_EXTRAIT CHOISI_
────────────────────────────────────────

Beaucoup de communes, cependant, qui possèdent de grands domaines forestiers,
auraient avantage à en prévoir la transformation progressive en futaie
régulière. Pour les plus petits domaines, la futaie dite jardinée permet
d’obtenir sur de faibles surfaces les avantages de ce traitement. Elle est
facilement praticable avec certains résineux, comme le sapin et l’épicéa ;
elle l’est aussi avec le hêtre. Mais pins, avec lesquels elle n’est pas
praticable, et épicéas, qui trouvent sur le marché des bois des débouchés
intéressants, même aux petites dimensions, ne justifient pas ce traitement. La
futaie jardinée est, de même, impraticable avec le chêne.

────────────────────────────────────────

[Un bloc de données]
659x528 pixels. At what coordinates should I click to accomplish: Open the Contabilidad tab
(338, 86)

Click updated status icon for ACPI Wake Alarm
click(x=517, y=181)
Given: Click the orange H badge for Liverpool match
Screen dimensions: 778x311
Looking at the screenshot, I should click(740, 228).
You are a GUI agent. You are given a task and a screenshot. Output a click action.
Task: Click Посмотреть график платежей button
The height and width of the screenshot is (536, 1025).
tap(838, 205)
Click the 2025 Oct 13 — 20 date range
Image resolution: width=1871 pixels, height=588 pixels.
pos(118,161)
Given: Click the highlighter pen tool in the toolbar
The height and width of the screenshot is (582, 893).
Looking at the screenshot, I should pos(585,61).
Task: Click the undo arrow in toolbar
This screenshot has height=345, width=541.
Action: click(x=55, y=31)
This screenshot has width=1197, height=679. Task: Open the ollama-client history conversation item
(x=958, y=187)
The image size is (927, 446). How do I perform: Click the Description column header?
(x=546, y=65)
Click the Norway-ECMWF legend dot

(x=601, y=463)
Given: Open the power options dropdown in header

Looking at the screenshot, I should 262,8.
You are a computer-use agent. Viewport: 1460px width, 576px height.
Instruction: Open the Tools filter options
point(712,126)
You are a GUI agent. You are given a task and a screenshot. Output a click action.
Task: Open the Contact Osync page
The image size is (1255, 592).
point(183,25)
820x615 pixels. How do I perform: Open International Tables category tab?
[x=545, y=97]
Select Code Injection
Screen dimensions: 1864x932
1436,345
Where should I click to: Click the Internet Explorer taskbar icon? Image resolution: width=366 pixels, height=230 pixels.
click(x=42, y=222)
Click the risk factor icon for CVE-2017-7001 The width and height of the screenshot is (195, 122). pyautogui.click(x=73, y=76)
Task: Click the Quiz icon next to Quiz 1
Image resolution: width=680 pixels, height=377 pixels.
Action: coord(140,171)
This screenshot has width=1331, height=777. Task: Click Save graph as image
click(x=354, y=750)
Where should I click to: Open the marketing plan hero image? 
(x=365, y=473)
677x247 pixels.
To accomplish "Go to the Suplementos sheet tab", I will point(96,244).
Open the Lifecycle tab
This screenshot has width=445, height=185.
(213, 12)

────────────────────────────────────────

_CONSIGNE_
D'après l'extrait choisi, avec quels résineux la futaie jardinée est-elle facilement praticable ?

_RÉPONSE ATTENDUE_
Avec le sapin et l'épicéa.